This is Alchemist doing what he has built his entire catalog on: pulling from different generations and different lanes of rap and finding the common thread in the loop underneath. Liquid Form is a tight EP, not a major statement, but it is exactly the kind of release that belongs on this radar without question.

 

Watch "Gutter Pain" and the rest of the EP's videos on the Alchemist's YouTube channel, @alanthechemist.

Boldy James & Nicholas Craven – Trapper's Alley 3: Hell or High Water

This is the other one. Boldy James and Nicholas Craven dropped their fifth collaborative LP at midnight, and Trapper's Alley 3: Hell or High Water is exactly the kind of release this blog exists to put a spotlight on. Detroit's most consistent street narrator paired with Montreal's most in-demand sample-based producer — the chemistry between these two has been one of the most reliable things in the underground for years, and this one does not break that streak.

10 tracks, 33 minutes, all production from Nicholas Craven. Features stay tight and purposeful: 218Bojay on "Mama Maxine," Chip$ and Dave Hill on "Beautiful Snow," Chip$ again on "Hamburger Helper," and Chip$ with Lethalias Grain on "Powerhouse." The tracklist moves fast — short, focused cuts, no posse cuts padding the runtime, no filler verses. Craven's signature is all over it: haunting samples laid under crisp, dry drum work, beats that know exactly how much space Boldy needs and give him precisely that.

Boldy's writing stays in the same lane that made his catalog with Alchemist and with Craven himself so dependable — vivid, unhurried street storytelling that trusts the listener to keep up rather than spelling everything out. "Death & Taxes" closes the album on the right note, no big swing for a finale, just the same controlled, matter-of-fact delivery that carried the whole project. Available now on all streaming platforms, with vinyl, cassette, and CD pressings shipping later this year through Near Mint.

One of the stronger releases of the year from this lane, full stop.


D12 – Forever Vol. 1

Twenty-two years since D12 World. Twenty years since Proof was killed on Eight Mile Road. Kuniva and Swifty McVay are the last two members carrying the name forward, and Forever Vol. 1 is built entirely around that weight. The album includes an unreleased Proof verse on "Proof & Eli," pairing him with newer Detroit voice Eli Ble$$ed across two decades. That single decision tells you what this record is actually for. It is not a victory lap. It is a continuation of something that was violently interrupted, handled by the two people who have spent twenty years deciding how to keep it going.

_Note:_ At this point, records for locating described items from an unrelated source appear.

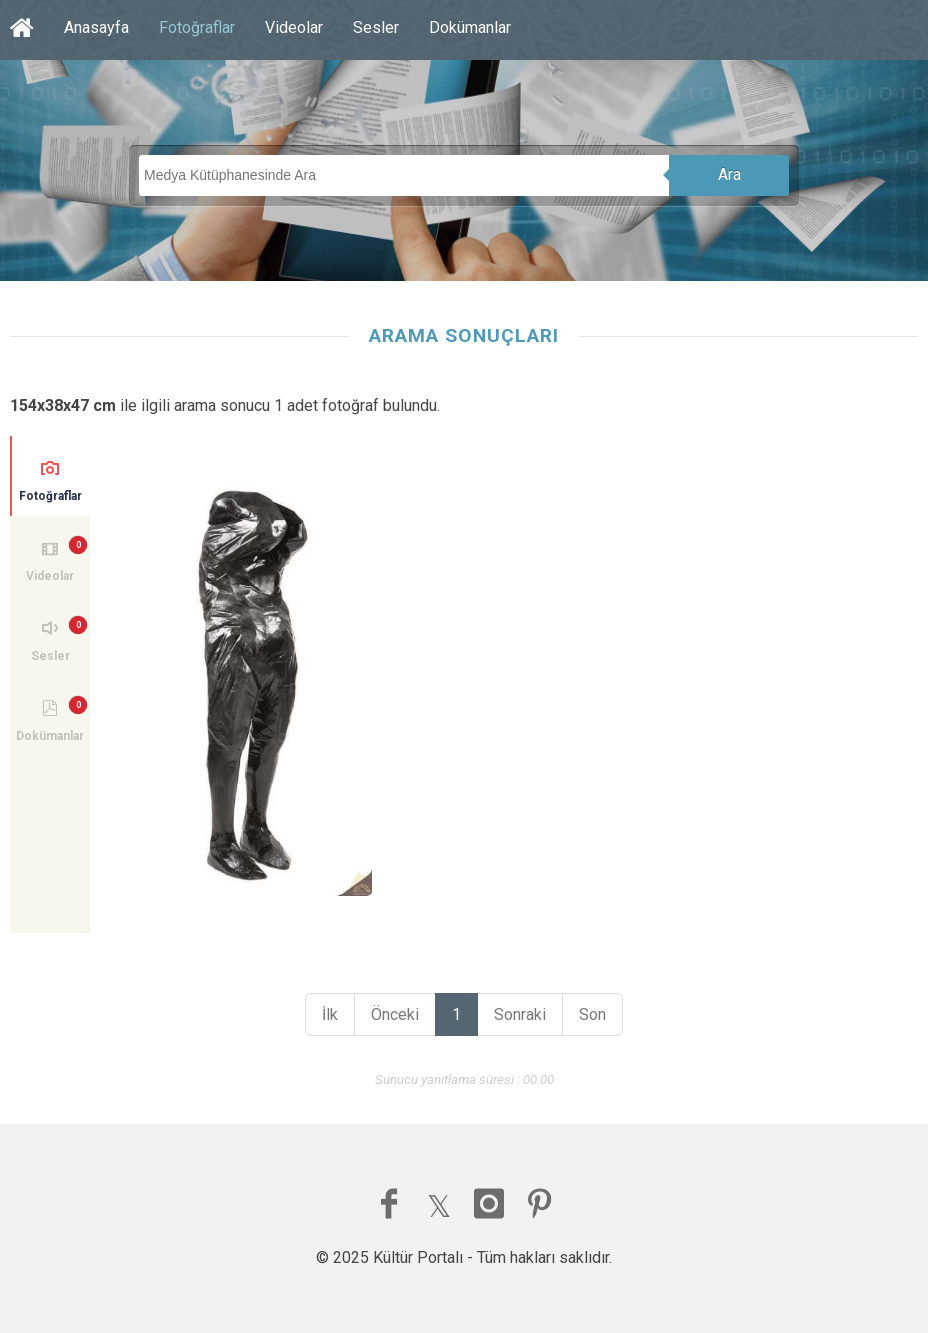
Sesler (376, 27)
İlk (330, 1014)
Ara (729, 174)
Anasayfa (96, 27)
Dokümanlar (470, 27)
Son (592, 1014)
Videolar (294, 27)
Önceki (395, 1014)
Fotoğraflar (197, 27)
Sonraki (520, 1014)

15 tracks, all production from Jake Bass, and a feature list built almost entirely around legacy: Xzibit and B-Real on the lead single "Tear It Down," Xzibit returning alongside Ice T on "Nightmare Walking," Method Man on "Tenderism," George Clinton on "Dirty Nation," Tech N9ne with King Iso and Sly Pyper on "Still Hatin." Melanie Rutherford appears twice, on "Better Days" and "What If?," giving the album a few points of emotional release between the aggression. "Tear It Down" itself is a loud, rock-inflected posse cut built to fill a room — Xzibit and B-Real both showing up with real chemistry, the kind of energy D12 built their reputation on twenty years ago.

This is not a record for the widontplay core listener looking for dusty soul loops and mafioso bars. It is louder, more chaotic, more rooted in the dark comedy and shock-value tradition D12 always operated in. But Detroit hip-hop history matters here regardless of subgenre, and a group bringing back a fallen member's voice on a comeback album after two decades of silence is the kind of release that earns a mention even outside the usual lane. Approach it as what it is — D12 doing what D12 has always done, this time with an unmistakable sense of why it matters that they are still doing it.


Vado – V.A.D.O. Part 3 Freestyle

Harlem's Vado dropped a new freestyle video this week, the third installment in his V.A.D.O. series. No features, no concept video, just Vado over a beat with a camera pointed at him — the kind of stripped-down format that has always suited him best. Vado has spent close to two decades proving he can outlast trends by simply not chasing them, and Part 3 is more of that same steady, unbothered delivery. Directed by Panoramic Films.


paco in action – Westside Gunn "Over Gold" x Pallbearer (Remix)

And one from right here. Pallbearer was built with Westside Gunn's "Over Gold" as the reference point from the start — same pace, same weight, same cinematic darkness — so pairing the instrumental with Gunn's actual vocals afterward was less a remix idea than a confirmation that the beat was reading the room correctly. Two piano melodies, cello, a ruff drum loop at 74 BPM. It fits because it was built to.

The instrumental is available on BeatStars.


Coyote, Shaq & B-Real – Practice

Hip-hop and basketball crossing paths the way this blog likes them to. Coyote — the L.A. duo of Ladies Love Guapo and Ricky Blanco — drop a new video called "Practice" with Shaquille O'Neal and B-Real both on the track. Shaq has quietly become one of the more respected NBA-to-rap crossovers in the game by simply not treating it as a novelty; his run with Coyote on "3 Lokos" a few years back proved that, and "Practice" continues the same relationship. B-Real adds the kind of West Coast pedigree that turns a fun collab into something with actual weight behind the bars. This is exactly the Hip-Hop-meets-Hoops lane widontplay was built to cover.


Die P – Cousine

From Die P's new EP Mach Platz Campus, "Cousine" comes produced by Dienst und Schulter. Die P has had "Boom Bap" sitting in his own catalog as a single before, so the lane is not unfamiliar territory for him even as his broader sound moves between R&B-inflected rap and harder punchline-driven material. This one stays on the grimier end, and the Dienst und Schulter production gives it the kind of weight that holds up against the rest of this week's lineup.


Hit-Boy – Success Is a Dirty Word

Worth a mention even outside the usual lane. Hit-Boy released HITstory 2: Success Is a Dirty Word on June 13 — his first solo album as a fully independent artist after exiting an 18-year publishing deal. The title track samples a 1975 Good Times exchange about what success actually costs, and Hit-Boy turns that thread into a genuinely introspective writing exercise from a producer better known for making other people's hits than telling his own story. 17 tracks, 8 features including Quavo, Ty Dolla $ign, and Ab-Soul. Not the Boom Bap core, but a significant moment for one of the most important producers of the last decade going on record about what the game actually costs.